Earth Skills Teaching Apprenticeship

Wolf Journey Book 8 Cover Artwork by Joanna Colbert of GaianTarot.comThe summer Earth Skills Teaching Apprenticeship has been the hallmark program of the Wolf School of Natural Science since 1999. Learn to teach hands-on skills of the Neighborhood Naturalist, Traditional Herbalist, Wildlife Tracker, Wilderness Survival Scout, Ancient Artisan, Sustainable Citizen and Environmental Educator, with options to develop one or more of these topics into an area of specialty.

Kim & Chris Chisholm will guide you through this experience alongside veteran faculty and staff as you gain wilderness skills in a fast-paced, outdoor setting. In one summer, you’ll become a professional outdoor educator with skills of backcountry leadership, risk management, and adventure program development – on top of all the in-depth earth skills we teach. Our goal is to ensure that by the end of the summer, you will have the most professional, practical, intellectual as well as hands-on outdoor educational training available, with a specialized skill-set necessary to work anywhere in the field of outdoor education.

2023 Dates for this full-time summer residential training program include June 20 – Sept 1, with eligibility for hire when ready to co-teach summer camps during the month of August. Food and facilities are provided throughout the summer, and other benefits include guidance through Wolf Journey Earth Conservation Course field exercises as soon as you are accepted into the program in advance of the summer.
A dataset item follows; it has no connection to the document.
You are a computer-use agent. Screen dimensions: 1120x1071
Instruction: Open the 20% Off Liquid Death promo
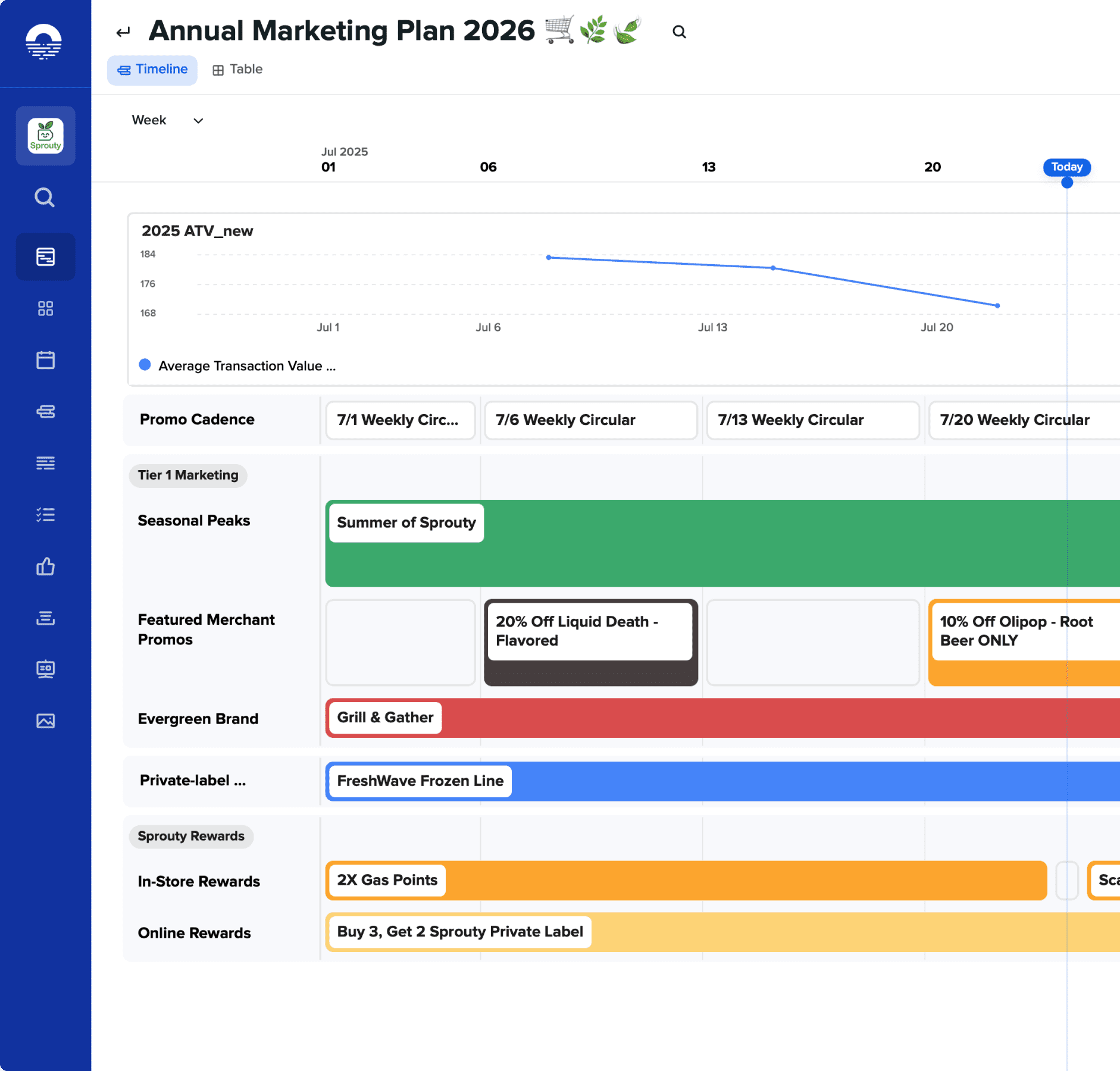coord(590,631)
Pay rate in August will be $20/hour, and salary the following summer will likely be approximately $30/hour depending on your interest in working as an assistant, co-teacher or lead camp instructor, as well as ongoing training and experience with earth skills education.

Apply asap with January 1 decision deadline. Preference given for 1) those with a passion for teaching earth skills and want to return to teach camps with us on salary in future summers, and 2) those who are simultaneously interested in our supplemental Blue Skye Farm Internship program for a 100% immersive summer experience:


Pilot Year 2000 Apprentice Nikki van Schyndel was a contestant on the 2019 Alone Season 6, and returned on camera in future seasons to conduct exit interviews with contestants.

FAQ – Work-Trade & Expenses

This program is designed to be a 100% work-trade experience, although most participants are hired onto payroll before the end of the summer. You will need up-to-date vaccinations (Covid-19, Tetanus, MMR), health insurance, and a certifications in Wilderness First Aid & CPR before arrival. WFA weekend courses that include CPR cost about $300 and fill early, so schedule one asap via REI, the Mountaineers, or our favorite training program: the Wilderness Medical Training Center. Otherwise, there are no expenditures throughout your stay, although most participants supplement our meals, garden and orchard harvests with additional groceries as well as fishing, clamming and wildcrafting trips. You will need appropriate outdoor gear like good waterproof hiking boots, backpack, tent, etc. so check out our Summer Expeditions Packing List which is all you’ll need during the summer, plus a simple laptop (chromebook is fine, for instance, but iPad/phones not enough as googlesheet keyboarding is needed) to record your progress and prepare for camps.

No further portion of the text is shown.